アンチ勢力の人間だけは凄く気持ち悪そうにベルーゼを見ているのだが、多くの者がベルーゼを褒め称えているため、強く発言出来ないでいるようだ。
おかげで部屋の空気は、ベルーゼが恐れていたのとは真逆にお祭りムードである。
いや、実際に一部の者は記念に祭りを開こうとほざいてすらいる。
それを、ベルーゼは茫然と見つめるしかなかった。
(えっと、これは良かった、のか?)
不気味がられることはなかったものの、この国のトップたちがこんなんで大丈夫なのか。そんな不安にかられる。
結局、興奮した親バカたちに詰め寄られ、文字も理解していることを暴露させられたベルーゼ。

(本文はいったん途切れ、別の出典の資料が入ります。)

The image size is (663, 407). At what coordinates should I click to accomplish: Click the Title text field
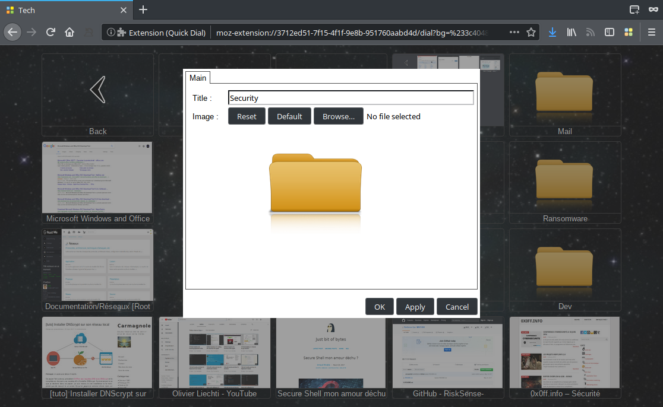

これは、今すぐにでも色々と教え込まなければ勿体ない!
そんな親バカたちの暴走により、その日から教師を付けられて英才教育を受けることとなった。
彼の優雅な赤ん坊生活は、こうして終わりを告げた。
ここまで閲覧していただきありがとうございます。
猫って本当にこっちが忙しい時に限って構って?ってやって来るんですよね。
そして構わざる負えないような仕草で攻めてくるとか、もう、本当あざとい!
このテンションから分かるかと思いますが、作者は猫が大好きです。
この話は、好きなのに諸事情で猫を飼えなくて溜まった鬱憤を晴らすために書き始めた話なので、他の動物が出てきてもペルは多分贔屓されると思います。
ペルはベルーゼに対してだけはお店で看板猫やってたりとか、駅で駅長やってたりとかする感じの接客得意な世渡り上手系にゃんこというイメージで書いてるんですが、私的に猫は普段ツンっとしてて、けど、構って欲しい時とかご飯欲しい時にはすり寄ってくる都合の良いところが最高だと思うので、頑張ってツン要素を出していこうと努力中です。
まあ、姪っ子に「お前はツンデレのことを何も分かっていない」と、ダメ出し食らってますけど。